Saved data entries
+===+

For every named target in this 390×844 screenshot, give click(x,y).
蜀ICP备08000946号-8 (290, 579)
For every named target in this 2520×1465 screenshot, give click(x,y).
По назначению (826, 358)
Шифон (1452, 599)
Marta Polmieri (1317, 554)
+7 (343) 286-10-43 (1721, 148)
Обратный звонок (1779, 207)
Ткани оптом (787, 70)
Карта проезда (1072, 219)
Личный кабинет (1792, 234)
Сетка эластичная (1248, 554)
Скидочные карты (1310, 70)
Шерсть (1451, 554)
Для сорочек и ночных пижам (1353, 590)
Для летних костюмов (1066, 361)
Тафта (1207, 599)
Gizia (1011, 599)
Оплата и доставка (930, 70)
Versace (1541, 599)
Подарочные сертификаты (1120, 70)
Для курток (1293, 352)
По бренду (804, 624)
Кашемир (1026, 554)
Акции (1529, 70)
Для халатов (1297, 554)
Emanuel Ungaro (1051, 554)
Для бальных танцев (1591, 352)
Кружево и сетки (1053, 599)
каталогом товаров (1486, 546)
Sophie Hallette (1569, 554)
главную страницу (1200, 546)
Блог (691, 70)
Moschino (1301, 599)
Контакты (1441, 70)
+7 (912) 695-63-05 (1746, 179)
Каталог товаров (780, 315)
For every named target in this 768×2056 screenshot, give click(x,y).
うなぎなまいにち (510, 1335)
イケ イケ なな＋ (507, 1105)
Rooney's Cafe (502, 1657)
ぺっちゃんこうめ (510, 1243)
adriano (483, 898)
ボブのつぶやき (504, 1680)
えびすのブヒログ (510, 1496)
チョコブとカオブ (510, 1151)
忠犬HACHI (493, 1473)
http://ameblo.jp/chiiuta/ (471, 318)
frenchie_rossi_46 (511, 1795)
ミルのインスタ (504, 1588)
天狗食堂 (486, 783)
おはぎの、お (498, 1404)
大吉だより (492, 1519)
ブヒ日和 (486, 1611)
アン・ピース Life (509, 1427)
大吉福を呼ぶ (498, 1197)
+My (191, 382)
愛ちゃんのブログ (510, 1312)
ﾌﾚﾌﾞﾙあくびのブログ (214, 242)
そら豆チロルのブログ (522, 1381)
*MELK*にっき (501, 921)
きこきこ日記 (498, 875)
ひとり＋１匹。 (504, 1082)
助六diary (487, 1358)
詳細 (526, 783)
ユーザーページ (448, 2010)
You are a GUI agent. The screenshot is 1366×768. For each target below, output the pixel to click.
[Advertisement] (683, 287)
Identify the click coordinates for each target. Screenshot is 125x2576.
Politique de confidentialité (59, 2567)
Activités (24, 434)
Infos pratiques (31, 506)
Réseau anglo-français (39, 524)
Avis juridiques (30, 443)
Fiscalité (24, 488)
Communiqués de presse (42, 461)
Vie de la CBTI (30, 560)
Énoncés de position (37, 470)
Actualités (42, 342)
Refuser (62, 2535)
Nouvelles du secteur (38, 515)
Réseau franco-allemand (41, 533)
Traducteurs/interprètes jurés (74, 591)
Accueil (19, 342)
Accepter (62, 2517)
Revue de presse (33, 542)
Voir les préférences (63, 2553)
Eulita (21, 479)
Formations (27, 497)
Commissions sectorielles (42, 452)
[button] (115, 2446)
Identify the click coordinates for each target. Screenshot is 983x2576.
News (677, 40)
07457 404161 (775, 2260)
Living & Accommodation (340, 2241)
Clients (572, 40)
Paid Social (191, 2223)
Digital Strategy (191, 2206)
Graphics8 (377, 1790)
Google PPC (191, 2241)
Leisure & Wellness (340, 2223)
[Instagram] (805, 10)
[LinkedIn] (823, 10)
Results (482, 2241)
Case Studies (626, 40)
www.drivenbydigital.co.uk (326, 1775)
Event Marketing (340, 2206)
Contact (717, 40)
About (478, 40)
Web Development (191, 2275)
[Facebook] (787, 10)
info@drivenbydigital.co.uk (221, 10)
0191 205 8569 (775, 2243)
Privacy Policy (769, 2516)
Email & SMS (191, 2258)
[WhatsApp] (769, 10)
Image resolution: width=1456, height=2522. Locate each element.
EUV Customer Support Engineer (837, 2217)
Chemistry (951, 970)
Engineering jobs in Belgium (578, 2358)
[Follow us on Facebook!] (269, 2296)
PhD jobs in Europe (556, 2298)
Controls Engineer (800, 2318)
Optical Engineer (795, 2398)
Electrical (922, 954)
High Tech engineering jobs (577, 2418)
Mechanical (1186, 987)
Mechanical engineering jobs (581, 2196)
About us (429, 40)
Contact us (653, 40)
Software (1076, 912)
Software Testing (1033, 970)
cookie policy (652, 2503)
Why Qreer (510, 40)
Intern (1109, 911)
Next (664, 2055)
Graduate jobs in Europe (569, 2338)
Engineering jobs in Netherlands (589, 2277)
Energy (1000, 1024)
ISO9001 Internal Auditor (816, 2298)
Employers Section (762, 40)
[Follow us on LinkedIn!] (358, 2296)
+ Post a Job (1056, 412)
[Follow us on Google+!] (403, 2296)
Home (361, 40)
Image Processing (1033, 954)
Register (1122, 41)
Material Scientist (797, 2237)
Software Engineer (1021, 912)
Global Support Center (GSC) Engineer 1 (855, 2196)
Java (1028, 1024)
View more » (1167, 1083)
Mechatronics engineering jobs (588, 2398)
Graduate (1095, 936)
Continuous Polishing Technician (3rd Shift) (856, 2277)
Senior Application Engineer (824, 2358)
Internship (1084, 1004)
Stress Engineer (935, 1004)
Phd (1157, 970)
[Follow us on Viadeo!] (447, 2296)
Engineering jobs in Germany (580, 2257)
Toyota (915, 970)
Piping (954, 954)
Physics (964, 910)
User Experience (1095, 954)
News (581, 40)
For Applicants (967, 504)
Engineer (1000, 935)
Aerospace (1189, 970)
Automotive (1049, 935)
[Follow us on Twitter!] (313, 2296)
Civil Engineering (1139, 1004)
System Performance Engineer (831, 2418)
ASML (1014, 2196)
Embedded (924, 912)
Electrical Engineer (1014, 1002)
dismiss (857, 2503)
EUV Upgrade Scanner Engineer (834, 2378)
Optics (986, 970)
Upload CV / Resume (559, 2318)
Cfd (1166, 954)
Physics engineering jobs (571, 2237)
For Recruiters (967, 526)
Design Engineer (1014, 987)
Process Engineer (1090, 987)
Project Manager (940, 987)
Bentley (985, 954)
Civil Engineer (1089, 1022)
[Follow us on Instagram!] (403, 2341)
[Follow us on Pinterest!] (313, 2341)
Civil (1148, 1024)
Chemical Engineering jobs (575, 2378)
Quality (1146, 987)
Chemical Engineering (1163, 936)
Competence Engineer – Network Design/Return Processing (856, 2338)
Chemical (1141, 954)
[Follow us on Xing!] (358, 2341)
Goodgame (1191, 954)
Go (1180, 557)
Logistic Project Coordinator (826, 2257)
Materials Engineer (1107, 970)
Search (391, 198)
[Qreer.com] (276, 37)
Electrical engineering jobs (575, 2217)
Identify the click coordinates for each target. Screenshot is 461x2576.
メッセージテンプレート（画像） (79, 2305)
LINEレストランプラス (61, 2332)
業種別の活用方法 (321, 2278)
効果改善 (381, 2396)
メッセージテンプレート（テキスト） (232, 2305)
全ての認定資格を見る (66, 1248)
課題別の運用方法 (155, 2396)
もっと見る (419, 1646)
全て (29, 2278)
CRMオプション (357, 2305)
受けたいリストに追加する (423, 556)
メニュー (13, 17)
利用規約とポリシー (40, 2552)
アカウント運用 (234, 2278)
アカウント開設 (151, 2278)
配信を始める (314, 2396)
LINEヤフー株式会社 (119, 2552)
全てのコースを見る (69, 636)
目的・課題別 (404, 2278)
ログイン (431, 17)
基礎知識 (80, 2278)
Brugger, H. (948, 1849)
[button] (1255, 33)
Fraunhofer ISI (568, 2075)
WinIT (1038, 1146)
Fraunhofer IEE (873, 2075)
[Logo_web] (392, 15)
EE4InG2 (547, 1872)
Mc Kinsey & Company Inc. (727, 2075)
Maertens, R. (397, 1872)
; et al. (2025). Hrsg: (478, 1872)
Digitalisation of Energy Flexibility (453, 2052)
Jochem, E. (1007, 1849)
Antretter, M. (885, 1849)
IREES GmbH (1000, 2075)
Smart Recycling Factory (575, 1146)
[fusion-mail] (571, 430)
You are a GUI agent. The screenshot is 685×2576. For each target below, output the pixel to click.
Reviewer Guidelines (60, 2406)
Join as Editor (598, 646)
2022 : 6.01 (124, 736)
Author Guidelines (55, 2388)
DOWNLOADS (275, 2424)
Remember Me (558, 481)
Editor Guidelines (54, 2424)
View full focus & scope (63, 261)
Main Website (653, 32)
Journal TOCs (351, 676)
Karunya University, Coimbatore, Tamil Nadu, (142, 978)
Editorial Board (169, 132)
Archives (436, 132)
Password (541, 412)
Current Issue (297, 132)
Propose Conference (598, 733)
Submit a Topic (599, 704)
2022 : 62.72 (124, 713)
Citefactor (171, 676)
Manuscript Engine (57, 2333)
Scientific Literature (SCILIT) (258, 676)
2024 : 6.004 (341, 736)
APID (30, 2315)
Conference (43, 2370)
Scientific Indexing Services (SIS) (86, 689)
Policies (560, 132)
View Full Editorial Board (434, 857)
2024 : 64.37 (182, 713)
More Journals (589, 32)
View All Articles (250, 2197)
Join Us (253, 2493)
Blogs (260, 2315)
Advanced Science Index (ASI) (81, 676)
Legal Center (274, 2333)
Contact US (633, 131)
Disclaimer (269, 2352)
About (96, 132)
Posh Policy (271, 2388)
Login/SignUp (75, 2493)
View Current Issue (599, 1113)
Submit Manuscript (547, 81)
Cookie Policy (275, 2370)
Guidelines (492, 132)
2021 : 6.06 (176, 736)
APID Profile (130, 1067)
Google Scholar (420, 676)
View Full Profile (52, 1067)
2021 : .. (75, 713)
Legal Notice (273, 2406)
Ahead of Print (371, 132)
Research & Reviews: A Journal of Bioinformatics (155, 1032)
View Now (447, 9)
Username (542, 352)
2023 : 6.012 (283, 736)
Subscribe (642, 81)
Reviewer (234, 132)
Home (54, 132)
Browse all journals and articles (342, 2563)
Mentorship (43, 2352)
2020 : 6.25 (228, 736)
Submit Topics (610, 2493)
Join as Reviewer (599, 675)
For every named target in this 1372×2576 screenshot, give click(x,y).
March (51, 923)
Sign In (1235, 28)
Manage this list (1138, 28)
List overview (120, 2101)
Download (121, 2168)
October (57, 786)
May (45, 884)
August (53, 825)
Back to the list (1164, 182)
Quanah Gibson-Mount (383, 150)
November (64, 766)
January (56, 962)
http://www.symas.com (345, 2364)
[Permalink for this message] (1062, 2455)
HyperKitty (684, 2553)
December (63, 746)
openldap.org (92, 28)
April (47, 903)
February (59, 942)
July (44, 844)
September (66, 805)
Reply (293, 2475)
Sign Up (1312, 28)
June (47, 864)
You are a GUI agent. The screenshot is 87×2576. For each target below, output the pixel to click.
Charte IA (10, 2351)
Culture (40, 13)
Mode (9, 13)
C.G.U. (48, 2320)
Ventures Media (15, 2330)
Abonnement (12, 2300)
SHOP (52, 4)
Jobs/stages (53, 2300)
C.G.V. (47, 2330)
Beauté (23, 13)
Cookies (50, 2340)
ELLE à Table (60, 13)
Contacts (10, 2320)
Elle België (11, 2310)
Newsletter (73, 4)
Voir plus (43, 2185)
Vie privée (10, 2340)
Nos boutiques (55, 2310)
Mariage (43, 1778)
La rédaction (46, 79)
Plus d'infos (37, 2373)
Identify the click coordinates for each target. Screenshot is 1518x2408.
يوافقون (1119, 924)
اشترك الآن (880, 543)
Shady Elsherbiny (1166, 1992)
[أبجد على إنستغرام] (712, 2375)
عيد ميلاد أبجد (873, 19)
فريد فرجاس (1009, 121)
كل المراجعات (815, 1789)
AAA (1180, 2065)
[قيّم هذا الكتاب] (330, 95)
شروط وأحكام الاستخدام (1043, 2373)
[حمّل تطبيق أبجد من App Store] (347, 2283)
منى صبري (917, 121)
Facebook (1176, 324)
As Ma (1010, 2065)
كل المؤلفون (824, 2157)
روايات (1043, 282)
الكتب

+===+

When you reach the line containing "August (53, 825)" in the data above, start copying exactly, and stop after the line containing "June (47, 864)".

August (53, 825)
Back to the list (1164, 182)
Quanah Gibson-Mount (383, 150)
November (64, 766)
January (56, 962)
http://www.symas.com (345, 2364)
[Permalink for this message] (1062, 2455)
HyperKitty (684, 2553)
December (63, 746)
openldap.org (92, 28)
April (47, 903)
February (59, 942)
July (44, 844)
September (66, 805)
Reply (293, 2475)
Sign Up (1312, 28)
June (47, 864)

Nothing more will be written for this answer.